Nachtrag zur heutigen „Nickaktion“ der SPÖ Bezirk Perg für gerechte Frauenlöhne am Internationalen Frauentag.
Frauen verdienen im Durchschnitt um 33% weniger als Männer, in Oberösterreich sogar um 40% (mittleres Einkommen, nicht arbeitszeitbereinigt). Oberösterreich liegt damit im Bundesländervergleich an letzter Stelle. Fast ein Viertel bzw. 22,7 Prozent (das sind 20.900 Frauen) aller ganzjährig Vollzeit beschäftigten Oberösterreicherinnen verdienten im Jahr 2007 weniger als 1200 Euro brutto im Monat (14 mal). Das sind etwa 1000 Euro netto. Die Arbeit von Frauen muss gerechter entlohnt und besser bewertet werden. Deshalb machten wir das heute mit einer „Nickplakate – Aktion“ an der B3 in Mauthausen an der Ampel unter der Donaubrücke zum Thema.

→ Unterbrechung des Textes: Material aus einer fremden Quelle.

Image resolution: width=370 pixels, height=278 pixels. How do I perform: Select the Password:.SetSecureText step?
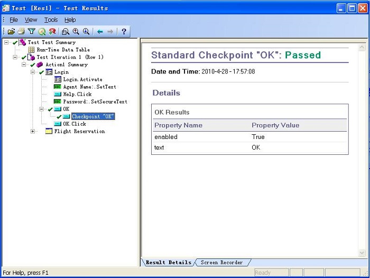click(x=95, y=101)
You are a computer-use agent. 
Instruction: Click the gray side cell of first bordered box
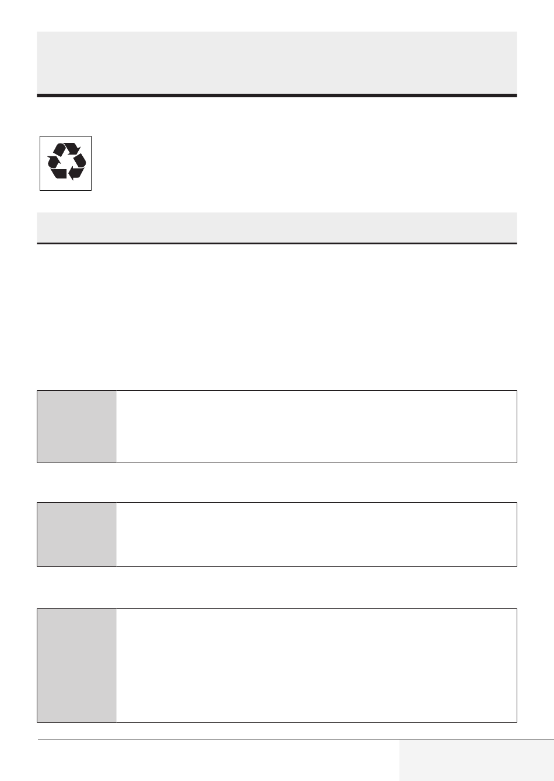pos(77,426)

„Sind Sie auch für klare Verhältnisse?“, „Dann nicken Sie doch mal!“, „Frauen sollen von ihrem Einkommen leben können. Klar, oder?!“, „Dafür machen wir uns stark! Sagen Sie das weiter! Ihre SPÖ“ – so lauteten die Sprüche auf Tafeln, mit denen wir AutofahrerInnen im Bezirk Perg auf dieses Thema aufmerksam machten. Dass diese Aktion von Männern und Frauen getragen wurde zeigt, dass Frauenpolitik nicht nur Frauenangelegenheit ist, sondern dass die SPÖ als gesamte Partei hinter den Forderungen der Frauen steht.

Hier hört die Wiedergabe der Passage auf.